-- Exercise objective --
Which lines in the data below contain the word "will"? Return each of them.
──────── Material provided ────────
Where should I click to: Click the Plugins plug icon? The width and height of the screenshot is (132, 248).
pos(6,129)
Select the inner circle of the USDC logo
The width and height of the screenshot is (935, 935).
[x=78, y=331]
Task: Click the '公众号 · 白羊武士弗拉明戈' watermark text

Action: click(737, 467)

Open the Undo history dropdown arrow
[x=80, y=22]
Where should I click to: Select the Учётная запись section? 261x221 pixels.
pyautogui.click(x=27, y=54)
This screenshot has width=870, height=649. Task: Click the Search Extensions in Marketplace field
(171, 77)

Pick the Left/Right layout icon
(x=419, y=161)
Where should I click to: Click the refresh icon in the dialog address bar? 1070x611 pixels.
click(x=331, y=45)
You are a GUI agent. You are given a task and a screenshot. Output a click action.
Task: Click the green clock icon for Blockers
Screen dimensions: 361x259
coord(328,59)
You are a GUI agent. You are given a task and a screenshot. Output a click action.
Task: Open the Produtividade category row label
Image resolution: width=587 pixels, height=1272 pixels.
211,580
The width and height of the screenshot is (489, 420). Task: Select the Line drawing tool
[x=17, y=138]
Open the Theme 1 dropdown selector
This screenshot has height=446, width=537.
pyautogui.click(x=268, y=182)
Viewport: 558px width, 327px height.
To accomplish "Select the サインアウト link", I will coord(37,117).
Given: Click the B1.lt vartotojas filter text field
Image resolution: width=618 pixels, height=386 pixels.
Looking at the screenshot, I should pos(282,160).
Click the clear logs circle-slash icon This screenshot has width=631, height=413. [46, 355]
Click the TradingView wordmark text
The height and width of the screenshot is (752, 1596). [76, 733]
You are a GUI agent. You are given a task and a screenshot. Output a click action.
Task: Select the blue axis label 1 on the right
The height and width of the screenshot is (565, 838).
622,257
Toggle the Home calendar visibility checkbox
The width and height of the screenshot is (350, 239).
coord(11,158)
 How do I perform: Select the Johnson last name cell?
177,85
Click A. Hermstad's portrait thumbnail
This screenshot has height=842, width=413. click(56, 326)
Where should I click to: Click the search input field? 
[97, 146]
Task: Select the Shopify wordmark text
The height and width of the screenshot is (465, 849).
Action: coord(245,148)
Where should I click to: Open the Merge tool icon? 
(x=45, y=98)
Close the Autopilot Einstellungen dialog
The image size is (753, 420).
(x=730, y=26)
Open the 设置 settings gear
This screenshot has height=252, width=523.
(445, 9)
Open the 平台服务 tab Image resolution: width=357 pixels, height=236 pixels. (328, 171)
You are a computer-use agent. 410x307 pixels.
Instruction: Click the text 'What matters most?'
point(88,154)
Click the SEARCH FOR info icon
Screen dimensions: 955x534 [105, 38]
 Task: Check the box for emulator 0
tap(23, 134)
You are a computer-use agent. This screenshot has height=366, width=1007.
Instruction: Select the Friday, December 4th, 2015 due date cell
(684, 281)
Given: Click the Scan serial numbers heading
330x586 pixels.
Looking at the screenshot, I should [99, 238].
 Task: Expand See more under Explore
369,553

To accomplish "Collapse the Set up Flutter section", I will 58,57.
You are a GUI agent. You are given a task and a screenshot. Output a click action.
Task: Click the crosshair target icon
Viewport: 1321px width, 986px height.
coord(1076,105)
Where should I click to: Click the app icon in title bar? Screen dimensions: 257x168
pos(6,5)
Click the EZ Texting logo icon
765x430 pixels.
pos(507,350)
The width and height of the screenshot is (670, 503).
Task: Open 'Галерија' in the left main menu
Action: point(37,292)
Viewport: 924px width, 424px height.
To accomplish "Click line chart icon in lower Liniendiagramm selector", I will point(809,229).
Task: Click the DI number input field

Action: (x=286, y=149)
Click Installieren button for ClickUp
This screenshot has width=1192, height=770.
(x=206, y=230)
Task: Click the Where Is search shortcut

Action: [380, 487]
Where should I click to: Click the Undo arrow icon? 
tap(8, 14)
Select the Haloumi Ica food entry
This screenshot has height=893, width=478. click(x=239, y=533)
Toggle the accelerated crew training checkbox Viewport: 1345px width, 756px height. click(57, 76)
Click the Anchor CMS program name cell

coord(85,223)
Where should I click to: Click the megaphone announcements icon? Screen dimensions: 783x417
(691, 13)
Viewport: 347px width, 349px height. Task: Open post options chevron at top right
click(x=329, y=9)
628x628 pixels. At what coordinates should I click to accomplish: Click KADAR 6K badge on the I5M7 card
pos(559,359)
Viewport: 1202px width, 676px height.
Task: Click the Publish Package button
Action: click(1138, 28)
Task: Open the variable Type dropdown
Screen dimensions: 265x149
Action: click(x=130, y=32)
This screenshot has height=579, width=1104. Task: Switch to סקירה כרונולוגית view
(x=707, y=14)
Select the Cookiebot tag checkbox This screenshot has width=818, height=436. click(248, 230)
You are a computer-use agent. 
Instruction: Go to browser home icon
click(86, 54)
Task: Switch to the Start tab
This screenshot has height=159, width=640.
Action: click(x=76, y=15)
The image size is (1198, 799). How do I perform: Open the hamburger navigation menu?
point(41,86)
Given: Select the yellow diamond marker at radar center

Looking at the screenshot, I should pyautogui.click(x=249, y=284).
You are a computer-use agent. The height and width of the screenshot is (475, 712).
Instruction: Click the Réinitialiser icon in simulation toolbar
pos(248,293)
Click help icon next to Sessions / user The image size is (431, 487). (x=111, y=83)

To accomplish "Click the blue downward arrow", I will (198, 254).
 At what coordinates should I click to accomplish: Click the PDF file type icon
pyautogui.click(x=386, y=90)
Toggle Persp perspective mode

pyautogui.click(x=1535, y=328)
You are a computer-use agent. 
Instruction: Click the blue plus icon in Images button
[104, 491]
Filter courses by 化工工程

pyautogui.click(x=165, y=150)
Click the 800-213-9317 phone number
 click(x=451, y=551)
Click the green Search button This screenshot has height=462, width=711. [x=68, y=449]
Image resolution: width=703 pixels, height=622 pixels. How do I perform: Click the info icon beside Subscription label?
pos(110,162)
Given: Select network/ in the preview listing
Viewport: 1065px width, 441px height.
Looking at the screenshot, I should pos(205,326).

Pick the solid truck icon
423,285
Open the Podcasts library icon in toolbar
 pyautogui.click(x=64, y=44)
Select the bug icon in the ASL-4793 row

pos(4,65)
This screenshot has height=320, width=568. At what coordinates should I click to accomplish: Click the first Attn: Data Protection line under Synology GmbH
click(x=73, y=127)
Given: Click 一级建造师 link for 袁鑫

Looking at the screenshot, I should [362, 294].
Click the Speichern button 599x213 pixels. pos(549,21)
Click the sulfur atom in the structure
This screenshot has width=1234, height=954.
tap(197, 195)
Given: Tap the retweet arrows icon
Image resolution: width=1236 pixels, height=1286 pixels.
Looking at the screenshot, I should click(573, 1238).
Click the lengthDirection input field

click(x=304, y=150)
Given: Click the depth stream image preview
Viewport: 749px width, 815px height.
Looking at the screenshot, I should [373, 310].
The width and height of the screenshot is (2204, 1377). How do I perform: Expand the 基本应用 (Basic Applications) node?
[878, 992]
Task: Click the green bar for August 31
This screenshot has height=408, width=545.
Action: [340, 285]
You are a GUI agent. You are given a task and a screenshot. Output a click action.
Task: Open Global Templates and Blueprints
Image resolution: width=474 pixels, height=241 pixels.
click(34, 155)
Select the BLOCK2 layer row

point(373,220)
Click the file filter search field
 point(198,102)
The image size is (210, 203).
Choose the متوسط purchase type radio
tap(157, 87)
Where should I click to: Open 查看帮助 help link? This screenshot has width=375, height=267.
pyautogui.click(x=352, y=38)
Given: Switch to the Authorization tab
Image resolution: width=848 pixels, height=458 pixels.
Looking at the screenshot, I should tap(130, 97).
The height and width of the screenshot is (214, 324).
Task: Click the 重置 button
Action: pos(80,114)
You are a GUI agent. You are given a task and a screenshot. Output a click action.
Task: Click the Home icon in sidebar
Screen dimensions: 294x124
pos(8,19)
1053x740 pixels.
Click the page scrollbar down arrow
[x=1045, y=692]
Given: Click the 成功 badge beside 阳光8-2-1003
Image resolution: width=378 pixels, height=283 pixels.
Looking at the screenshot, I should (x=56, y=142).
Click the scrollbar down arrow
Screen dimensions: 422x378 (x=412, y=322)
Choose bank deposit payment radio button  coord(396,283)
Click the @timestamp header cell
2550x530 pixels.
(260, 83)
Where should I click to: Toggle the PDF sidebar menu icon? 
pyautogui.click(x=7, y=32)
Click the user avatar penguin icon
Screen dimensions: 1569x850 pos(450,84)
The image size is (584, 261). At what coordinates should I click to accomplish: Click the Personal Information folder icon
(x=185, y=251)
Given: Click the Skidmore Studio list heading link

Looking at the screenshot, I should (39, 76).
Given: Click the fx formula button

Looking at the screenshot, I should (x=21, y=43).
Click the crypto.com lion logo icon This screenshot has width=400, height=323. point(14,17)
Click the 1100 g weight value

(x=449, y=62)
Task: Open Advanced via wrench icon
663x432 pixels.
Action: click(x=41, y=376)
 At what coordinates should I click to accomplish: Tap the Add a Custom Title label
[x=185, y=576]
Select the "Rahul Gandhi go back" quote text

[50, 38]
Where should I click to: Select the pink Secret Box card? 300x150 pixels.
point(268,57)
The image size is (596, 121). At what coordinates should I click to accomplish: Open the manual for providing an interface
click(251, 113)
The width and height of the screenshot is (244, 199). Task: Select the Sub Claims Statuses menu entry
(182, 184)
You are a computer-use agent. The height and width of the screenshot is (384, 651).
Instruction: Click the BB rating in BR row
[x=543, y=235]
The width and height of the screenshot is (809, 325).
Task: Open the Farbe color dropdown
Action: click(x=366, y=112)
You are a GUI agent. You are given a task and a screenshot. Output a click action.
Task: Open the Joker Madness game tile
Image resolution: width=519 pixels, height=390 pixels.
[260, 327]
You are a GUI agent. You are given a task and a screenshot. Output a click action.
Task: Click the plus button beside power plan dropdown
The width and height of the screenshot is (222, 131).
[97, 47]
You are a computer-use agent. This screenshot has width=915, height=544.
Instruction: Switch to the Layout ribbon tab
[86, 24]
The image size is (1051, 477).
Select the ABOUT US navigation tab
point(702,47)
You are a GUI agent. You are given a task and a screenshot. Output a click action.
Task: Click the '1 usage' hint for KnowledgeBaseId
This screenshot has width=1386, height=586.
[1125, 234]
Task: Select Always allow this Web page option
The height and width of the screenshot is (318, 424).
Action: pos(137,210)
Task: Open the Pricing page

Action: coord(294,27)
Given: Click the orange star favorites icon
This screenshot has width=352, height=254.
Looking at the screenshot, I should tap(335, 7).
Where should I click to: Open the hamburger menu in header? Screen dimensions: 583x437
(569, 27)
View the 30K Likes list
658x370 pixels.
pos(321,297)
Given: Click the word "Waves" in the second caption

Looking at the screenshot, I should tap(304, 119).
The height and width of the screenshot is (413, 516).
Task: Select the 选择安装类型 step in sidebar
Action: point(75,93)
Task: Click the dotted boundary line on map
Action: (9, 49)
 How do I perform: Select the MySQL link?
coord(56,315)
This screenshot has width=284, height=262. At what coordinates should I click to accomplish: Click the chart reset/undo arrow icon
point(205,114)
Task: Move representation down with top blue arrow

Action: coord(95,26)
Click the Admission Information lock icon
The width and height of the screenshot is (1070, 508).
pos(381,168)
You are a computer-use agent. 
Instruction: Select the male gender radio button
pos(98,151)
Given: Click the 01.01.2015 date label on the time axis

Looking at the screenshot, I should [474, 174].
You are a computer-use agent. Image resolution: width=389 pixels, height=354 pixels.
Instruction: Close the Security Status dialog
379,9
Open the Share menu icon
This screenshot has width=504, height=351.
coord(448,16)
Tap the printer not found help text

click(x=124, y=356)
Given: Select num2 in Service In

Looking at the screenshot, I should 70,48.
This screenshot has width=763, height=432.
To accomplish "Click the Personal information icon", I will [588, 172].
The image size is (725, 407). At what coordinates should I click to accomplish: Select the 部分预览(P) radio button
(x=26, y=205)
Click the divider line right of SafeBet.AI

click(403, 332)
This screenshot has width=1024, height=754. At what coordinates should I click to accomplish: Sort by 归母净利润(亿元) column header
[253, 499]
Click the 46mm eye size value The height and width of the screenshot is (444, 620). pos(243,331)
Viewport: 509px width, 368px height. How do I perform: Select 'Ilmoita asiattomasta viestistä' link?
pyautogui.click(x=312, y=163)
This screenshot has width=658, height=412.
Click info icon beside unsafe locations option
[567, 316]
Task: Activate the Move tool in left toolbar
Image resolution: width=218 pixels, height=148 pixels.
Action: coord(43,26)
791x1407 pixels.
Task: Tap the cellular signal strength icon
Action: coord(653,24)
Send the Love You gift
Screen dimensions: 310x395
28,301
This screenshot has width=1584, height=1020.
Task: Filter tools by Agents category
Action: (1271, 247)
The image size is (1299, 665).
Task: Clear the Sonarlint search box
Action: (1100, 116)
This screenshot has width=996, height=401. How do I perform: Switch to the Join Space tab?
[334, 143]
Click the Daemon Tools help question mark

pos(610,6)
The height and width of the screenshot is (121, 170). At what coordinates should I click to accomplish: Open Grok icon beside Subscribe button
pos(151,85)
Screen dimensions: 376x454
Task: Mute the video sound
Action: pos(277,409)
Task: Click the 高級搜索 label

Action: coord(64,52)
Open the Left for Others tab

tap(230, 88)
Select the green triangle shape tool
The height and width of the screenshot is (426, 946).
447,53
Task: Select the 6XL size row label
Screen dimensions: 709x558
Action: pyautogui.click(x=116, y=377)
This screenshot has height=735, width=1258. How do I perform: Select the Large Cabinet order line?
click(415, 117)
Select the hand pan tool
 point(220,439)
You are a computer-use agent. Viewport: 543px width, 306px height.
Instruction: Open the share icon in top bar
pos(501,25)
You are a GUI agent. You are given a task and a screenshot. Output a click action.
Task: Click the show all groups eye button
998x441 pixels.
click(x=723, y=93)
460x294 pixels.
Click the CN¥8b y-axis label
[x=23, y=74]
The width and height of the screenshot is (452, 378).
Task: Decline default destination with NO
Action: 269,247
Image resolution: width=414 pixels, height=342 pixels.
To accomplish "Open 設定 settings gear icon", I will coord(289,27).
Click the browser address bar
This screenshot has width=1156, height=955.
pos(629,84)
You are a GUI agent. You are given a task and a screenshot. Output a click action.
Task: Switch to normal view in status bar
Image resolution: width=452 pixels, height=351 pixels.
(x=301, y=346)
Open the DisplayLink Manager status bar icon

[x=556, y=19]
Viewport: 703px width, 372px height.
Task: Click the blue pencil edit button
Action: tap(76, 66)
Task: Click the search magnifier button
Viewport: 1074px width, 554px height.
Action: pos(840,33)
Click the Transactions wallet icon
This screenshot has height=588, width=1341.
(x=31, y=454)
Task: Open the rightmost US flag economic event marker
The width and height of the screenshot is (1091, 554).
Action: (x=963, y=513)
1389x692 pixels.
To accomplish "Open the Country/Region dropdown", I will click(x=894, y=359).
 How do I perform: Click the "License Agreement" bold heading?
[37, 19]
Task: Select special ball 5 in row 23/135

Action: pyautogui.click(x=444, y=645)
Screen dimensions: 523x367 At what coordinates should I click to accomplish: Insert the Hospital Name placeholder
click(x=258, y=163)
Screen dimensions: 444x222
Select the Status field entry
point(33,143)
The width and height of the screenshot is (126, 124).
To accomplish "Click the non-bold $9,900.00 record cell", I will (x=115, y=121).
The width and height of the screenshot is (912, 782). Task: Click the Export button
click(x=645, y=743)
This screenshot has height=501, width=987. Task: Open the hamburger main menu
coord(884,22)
────────
-- Answer --
To accomplish "Select the サインアウト link", I will coord(37,117).
To accomplish "Collapse the Set up Flutter section", I will 58,57.
To accomplish "Click line chart icon in lower Liniendiagramm selector", I will point(809,229).
To accomplish "Click the blue downward arrow", I will (198, 254).
To accomplish "Click the Personal information icon", I will [588, 172].
To accomplish "Open 設定 settings gear icon", I will coord(289,27).
To accomplish "Open the Country/Region dropdown", I will click(x=894, y=359).
To accomplish "Click the non-bold $9,900.00 record cell", I will (x=115, y=121).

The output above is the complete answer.